Il y avait à cette époque une centaine de mines exploitées entre Buckingham et Mont-Laurier. Ces opérations minières étaient axé principalement sur l’exploitation de quatre minerais: le graphite, sous la forme de plombagine (« plumbago » en anglais) ; le mica ; le phosphate, sous la forme d’apatite ; et, le feldspath. Tous ces minéraux étaient exploités dans des mines à ciel ouvert, à l’exception de la mine Back Wallingford, la plus grande mine de feldspath de la région (située dans le canton de Mulgrave-et-Derry), où l’extraction du minerai a fini par créer au fil des ans une immense grotte artificielle.
L’industrie minière va aussi donner naissance à deux autres activités de support: la navigation et le Landing.
Pour donner une idée de l’ampleur des opérations minières dans la vallée de la Basse-Lièvre, voici trois cartes montrant l’emplacement des dépôts de minerais ainsi que des mines.
Le graphite ou plombagine était principalement utilisé pour fabriquer les mines de crayons. Le lac Donaldson, situé à environ 15 km au nord-ouest de Buckingham, était le centre des opérations d’extraction du graphite. Sur les rives du lac, il y avait des usines d’extraction et de concentration. Une fois le graphite extrait, il était mis dans des sacs de jute et transporté jusqu’à Buckingham, où iI était ensuite acheminé par voie ferrée aux acheteurs.
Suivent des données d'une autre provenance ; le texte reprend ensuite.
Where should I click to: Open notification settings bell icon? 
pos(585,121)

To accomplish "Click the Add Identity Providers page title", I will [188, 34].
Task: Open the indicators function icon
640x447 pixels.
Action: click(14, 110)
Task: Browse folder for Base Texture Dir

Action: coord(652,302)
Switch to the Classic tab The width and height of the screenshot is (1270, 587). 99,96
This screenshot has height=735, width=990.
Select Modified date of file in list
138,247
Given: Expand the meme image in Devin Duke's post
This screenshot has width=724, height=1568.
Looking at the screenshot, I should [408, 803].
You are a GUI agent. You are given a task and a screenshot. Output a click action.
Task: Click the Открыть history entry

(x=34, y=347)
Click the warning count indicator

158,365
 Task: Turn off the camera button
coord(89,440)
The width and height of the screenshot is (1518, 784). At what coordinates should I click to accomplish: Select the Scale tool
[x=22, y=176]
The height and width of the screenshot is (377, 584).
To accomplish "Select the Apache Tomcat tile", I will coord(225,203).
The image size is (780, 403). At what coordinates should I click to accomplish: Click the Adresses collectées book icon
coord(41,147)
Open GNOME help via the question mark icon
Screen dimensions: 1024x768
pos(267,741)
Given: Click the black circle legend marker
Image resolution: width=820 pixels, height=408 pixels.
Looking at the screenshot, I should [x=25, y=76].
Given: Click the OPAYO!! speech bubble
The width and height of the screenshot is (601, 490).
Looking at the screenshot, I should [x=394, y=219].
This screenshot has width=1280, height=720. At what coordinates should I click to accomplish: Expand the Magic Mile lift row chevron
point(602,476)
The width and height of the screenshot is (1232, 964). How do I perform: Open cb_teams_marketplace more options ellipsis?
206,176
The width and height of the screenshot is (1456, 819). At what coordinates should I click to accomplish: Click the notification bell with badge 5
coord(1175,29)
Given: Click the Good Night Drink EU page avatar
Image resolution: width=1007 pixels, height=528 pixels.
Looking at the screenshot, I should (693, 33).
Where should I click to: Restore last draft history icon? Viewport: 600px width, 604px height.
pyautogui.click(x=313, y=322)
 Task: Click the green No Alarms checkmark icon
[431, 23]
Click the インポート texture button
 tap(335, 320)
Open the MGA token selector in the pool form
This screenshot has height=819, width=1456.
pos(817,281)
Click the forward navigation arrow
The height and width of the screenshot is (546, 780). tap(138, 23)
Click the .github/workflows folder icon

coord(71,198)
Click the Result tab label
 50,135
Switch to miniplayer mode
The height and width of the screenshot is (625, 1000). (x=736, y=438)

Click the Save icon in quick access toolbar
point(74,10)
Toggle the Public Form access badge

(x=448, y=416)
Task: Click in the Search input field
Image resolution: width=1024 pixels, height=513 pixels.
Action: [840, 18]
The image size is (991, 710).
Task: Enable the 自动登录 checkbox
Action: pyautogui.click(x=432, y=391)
En été, le transport du minerai vers Buckingham se faisait par charrette à cheval ; en hiver, par des traîneaux tirés par des chevaux.
À la fin du 19e siècle, le mica a joué un rôle crucial dans l’implémentation d’une nouvelle source d’énergie : l’électricité. Les isolants plastiques étant inexistants à l’époque, c’est le mica, un isolant électrique naturel, qui sera utilisé comme isolateur pour empêcher les courts circuits ou les fuites de courant.
Le mica est un minerai qui se présente sous forme de fines couches (aussi appelées feuilles) superposées. Pour fabriquer les isolateurs, il fallait séparer les feuilles pour qu’elles puissent ensuite être coupées dans la forme requise. Le travail de séparation des feuilles était une opération délicate qui était principalement effectuée par des femmes qu’on appelait « effeuilleuses ».
Le phosphate est le minerai qui a le plus contribué à l’essor économique de la vallée de la Basse-Lièvre. Présente sous forme d’apatite, une roche d’une couleur vert émeraude ayant une concentration élevée en phosphate. Plusieurs mines de phosphates étaient en opération le long de la rivière du Lièvre.
Une des premières utilisations du phosphate, extrait des nombreuses mines de la région, était comme engrais chimique. La haute teneur en phosphate de l’apatite faisait en sorte qu’elle ne nécessitait qu’un simple broyage pour la réduire en granules ou en poudre pour l’utiliser comme engrais dans les champs. Une usine de broyage a été construite à Masson par M. John Fergie Higginson de Buckingham à la fin du 19e siècle.
Vers la même époque, deux entrepreneurs britanniques, messieurs William et Gibbs, ont réalisé qu’avec le potentiel énergétique de la rivière il serait possible de transformer le phosphate en phosphore en utilisant un quelconque processus électrochimique. Ainsi, en 1893, la première usine électrochimique du Canada est construite à Masson. C’est le début de l’industrie chimique dans la région.
L’utilisation de la rivière pour acheminer le phosphate vers Buckingham donnera naissance à la navigation des petits vapeurs sur la Lièvre.
Mine Emerald (Éméraude) à Glen Almond (située à environ 15 km au nord de Buckingham sur la Lièvre). La plus importante mine de phosphate de la région. Fichier source
Le feldspath a été le dernier minerai exploité à des fins commerciales dans la vallée de la Basse-Lièvre. Il servait à la fabrication de porcelaine. Les gisements présents dans la vallée étaient d’une pureté exceptionnelle. La majorité de la production était utilisée pour la production de dents en porcelaine pour les dentiers. Le feldspath a été exploité à partir des années 1930, et ce jusqu’en 1972. L’usine de concassage de Buckingham, la Canadian Spar (« spar » est le nom anglais pour feldspath), broyait le minerai dans son établissement située à l’endroit même où se trouve aujourd’hui le garage municipal. Une grande fresque peinte sur la façade du garage nous rappelle la présence de l’usine.